フリーランド・カナダ外相=6日にも米通商代表部(USTR)のライトハイザー代表とメキシコのグアハルド経済相とワシントンで会合を開く

ノーセイ米農務省(USDA)次官=高まる米中貿易摩擦を受け、農業関係者を保護するための政策を検討

トランプ大統領=1000億ドルの対中追加関税の検討を通商代表部(USTR)に指示

トランプ大統領=メキシコ国境に最大4000人の州兵展開も
クドロー米国家経済会議(NEC)委員長=中国の不公平な貿易慣行に対抗するため、市場メカニズムを信奉する「有志国同盟」の結集を狙っている。米国経済への打撃は、中国の抑圧的な慣行が原因だ。中国を責めるべきだ。中国は数十年間にわたってこのような慣行を続けている。文句を言うべき相手はトランプ大統領ではない

クドロー米国家経済会議(NEC)委員長=中国の知的財産権侵害を罰すると警告。米国の立場を支えるべく他の主要国にも同調を求めていく上で、トランプ政権は今後もさらに取り組むべきことがある。有志による貿易同盟と言えよう。中国が何年間もルールに従っていないことは世界中の誰もが知っているだろう

トランプ政権(WSJ)=自動車輸入規制の強化を検討中。現時点では計画段階にとどまり、米環境保護局(EPA)当局者が政策の法的根拠作りに取り組んでいる

カドロー米国家経済会議(NEC)委員長=中国と通商協議を継続中。米中間の通商問題は向こう3カ月以内に解決できる可能性。米国は中国と貿易戦争は行っていない。中国への関税第2弾はまだ検討段階。中国は米国のテクノロジーを盗んでいる。

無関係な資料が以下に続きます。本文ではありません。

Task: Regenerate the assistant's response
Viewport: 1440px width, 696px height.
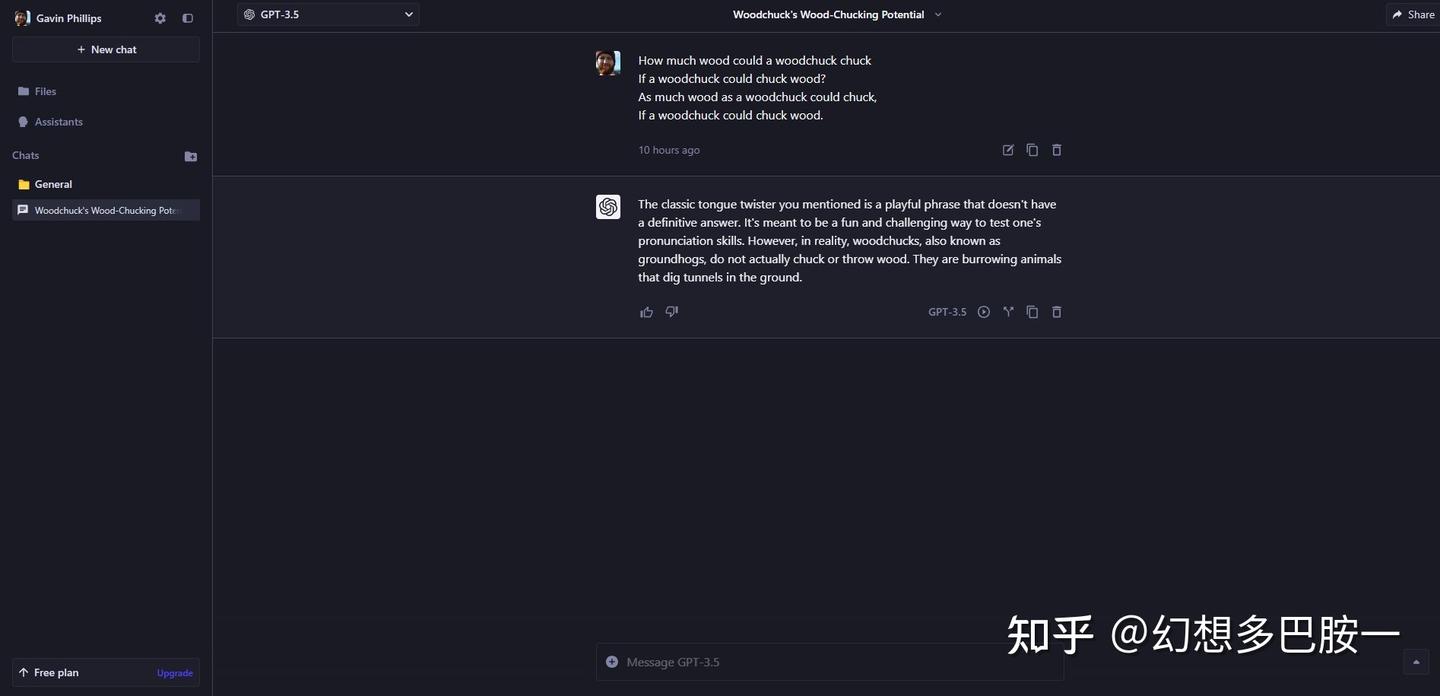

パウエルFRB議長=FRBはインフレの制御に向け利上げを継続する必要がある可能性が高い。関税措置が米経済見通しに及ぼす影響について言及するのは時期尚早。緩やかな賃金上昇で労働市場がひっ迫していないことを示す。今春には前年比のインフレ率は顕著に上昇するはず。インフレは中期的に2%付近で落ち着く。